The ‘mammoth’ monolith?

Monolithic architectures have been around for decades and are generally the convention. They are composed of a database, client UI running in a browser including HTML pages and a backend application that contains the business logic, sends data to and from the database and powers the client UI. The conventional wisdom would make one think that this type of architecture is unsuited for modern applications.

However, monolithic architectures make sense for small teams and projects. When Steve Newman and Steven Czerwinski two senior ex-engineers from Google who started Scalyr, needed a system architecture, they opted for the monolithic approach because of their “simple deployment, debugging and simple operational ability”. The founders of Scalyr said that “when first writing an application, your team doesn’t fully understand the domain yet. Having everything within a monolith makes it easy to move components around while learning about the domain”

The evolution of monolithic architectures over the past couple of decades is however now presenting some technology leaders with certain challenges, especially when scale and a vast quantity of software developers become involved in the project. It starts out fine: a tightly aligned, cost-effective architecture built on a single database that gives you core services, straightforward testing and fast performance.

But after several upgrades and once a few more features get bolted on, that closely coordinated architecture starts to sprawl. The ultimate result can be a large, lumbering monolithic entity with code so entangled that it risks grinding to a halt. Vertical scaling can only go so far, and horizontal scaling quickly gets inefficient. And it's frustrating to be limited to one programming language, and difficult to integrate third-party services.

monolithic arch

An example of a Monolithic Architecture.

Microservices to the rescue?

Microservices have been around for a while, but there’s a lot of talk about them again right now, and for good reasons. Microservices are small, lean, focused services that do one thing – and do it really well. Some organisations, especially large technology-led companies like Amazon and Netflix, break down their architectures and structure their teams in independent service. Others, especially smaller companies with limited development resource, buy-in microservices so they can focus on their core operations.

This happened at Shopify in 2016 where the monolithic application became very fragile. If a developer made a change to the tax rate logic, it could have an unexpected impact on the shipping rate calculation. Things were so tightly coupled that when developers deployed updates, quite often a ripple effect triggered a cascade of test failures. Whilst it wasn’t an easy effort, Shopify embraced microservices. They conducted a survey with its developers to find out what changes they wanted to see in the architecture. Taking this user-centric approached allowed Shopify to develop a new strategy around “componentization” (so each component would be structured as its own mini-app), isolate dependencies, enforce boundaries and re-organise the code using real-world concepts.

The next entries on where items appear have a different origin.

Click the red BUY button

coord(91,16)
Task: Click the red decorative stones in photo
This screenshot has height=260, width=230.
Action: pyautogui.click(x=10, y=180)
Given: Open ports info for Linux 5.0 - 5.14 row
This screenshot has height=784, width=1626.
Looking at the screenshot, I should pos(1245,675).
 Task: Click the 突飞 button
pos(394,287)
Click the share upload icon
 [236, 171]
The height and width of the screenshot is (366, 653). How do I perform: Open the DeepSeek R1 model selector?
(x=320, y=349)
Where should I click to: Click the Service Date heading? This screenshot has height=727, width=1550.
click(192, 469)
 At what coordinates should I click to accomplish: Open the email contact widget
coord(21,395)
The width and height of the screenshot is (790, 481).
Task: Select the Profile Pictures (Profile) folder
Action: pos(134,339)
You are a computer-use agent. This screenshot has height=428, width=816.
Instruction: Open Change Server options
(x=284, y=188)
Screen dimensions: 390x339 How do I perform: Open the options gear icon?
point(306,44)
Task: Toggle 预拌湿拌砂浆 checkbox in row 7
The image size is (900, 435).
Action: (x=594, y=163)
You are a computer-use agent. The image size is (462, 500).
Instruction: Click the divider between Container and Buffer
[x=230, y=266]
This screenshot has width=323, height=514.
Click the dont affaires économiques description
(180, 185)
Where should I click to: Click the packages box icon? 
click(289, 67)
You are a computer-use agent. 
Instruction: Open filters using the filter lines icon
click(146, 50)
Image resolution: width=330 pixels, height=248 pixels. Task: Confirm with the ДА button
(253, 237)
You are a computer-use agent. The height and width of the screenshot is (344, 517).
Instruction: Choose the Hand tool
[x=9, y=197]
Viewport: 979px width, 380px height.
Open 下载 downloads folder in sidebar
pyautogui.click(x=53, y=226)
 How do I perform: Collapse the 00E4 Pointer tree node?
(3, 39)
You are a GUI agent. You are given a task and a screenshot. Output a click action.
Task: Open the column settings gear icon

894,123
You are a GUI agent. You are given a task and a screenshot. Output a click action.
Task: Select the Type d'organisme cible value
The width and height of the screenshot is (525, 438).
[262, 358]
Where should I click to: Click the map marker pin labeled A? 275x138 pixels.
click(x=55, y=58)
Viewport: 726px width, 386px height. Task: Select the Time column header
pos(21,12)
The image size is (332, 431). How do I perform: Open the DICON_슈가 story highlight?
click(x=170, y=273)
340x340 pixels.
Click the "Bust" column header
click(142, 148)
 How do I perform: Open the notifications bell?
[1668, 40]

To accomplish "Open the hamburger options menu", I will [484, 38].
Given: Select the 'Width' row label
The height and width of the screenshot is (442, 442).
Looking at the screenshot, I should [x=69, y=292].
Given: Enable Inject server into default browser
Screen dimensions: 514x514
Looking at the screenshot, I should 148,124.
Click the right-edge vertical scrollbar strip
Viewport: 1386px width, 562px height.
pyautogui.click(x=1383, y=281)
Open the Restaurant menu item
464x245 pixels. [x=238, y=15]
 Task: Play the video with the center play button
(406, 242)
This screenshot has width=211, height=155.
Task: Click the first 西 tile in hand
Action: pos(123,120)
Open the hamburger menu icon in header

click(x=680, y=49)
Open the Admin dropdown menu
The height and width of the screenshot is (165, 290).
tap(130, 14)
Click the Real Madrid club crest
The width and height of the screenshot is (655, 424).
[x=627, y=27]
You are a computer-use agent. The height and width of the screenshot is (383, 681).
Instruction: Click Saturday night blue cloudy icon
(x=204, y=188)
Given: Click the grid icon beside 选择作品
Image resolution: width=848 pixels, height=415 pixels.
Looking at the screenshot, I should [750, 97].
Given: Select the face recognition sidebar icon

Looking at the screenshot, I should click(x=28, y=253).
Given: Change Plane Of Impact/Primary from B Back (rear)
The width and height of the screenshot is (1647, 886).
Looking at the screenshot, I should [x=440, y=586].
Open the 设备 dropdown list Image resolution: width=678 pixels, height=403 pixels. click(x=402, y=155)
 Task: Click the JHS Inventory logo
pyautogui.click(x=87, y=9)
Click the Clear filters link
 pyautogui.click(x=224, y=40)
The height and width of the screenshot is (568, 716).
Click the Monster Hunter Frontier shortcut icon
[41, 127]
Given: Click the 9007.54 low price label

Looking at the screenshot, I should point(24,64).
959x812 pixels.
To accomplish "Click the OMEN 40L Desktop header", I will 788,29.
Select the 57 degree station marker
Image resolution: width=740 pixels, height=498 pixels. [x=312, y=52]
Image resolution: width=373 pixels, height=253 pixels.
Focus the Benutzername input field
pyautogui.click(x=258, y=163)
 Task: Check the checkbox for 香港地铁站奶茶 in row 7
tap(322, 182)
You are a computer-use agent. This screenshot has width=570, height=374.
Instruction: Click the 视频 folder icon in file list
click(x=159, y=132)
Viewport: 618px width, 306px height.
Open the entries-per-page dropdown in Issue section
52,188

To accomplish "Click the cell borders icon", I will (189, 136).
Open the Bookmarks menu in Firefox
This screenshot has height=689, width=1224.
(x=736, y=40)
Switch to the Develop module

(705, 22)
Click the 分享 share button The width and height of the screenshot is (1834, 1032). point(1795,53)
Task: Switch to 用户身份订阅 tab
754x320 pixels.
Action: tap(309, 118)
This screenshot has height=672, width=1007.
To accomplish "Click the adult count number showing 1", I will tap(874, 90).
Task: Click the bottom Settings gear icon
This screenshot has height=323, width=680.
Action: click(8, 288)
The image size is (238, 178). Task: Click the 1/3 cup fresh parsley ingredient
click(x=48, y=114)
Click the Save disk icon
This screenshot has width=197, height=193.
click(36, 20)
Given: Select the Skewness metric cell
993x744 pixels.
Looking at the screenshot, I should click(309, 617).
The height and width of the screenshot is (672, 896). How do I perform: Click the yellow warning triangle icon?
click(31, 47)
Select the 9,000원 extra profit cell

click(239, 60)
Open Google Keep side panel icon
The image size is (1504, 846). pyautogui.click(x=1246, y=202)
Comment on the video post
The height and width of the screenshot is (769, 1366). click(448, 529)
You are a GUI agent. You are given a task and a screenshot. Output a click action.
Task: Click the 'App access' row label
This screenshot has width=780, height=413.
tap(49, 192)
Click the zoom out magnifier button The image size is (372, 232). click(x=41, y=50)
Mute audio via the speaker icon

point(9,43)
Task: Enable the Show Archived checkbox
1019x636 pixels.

Microservices offers some significant benefits. Services are decoupled, so they can be upgraded or swapped out as needed. The impact of an issue or glitch is limited to one service. Because they can scale independently, you can scale faster and more cheaply depending on your need.

But here’s the caveat. In order to manage a portfolio of microservices, you have to manage several servers/databases as well as separate APIs so they can talk to each other. Tools like Docker and Kubernetes can help, but if you go overboard on them, you’ll still use up all your budget on technical architecture, taking precious resource away from product development.

microservices

An example of a Microservice Architecture.

Conclusion

Martin Folwer, probably one of the most prominent software developers of all time said that almost all successful microservice projects started initially as monolith, got too big and had to be broken down into components later. He also said that whenever a product was built from the ground up using microservices it ended up failing.

So what is our advice for 2021? Start with a monolithic structure with good naming convention and structure and push it to its limits. Learn the ins and outs of the business logic, ensure tests are implemented and only use microservices when and where it makes absolute sense.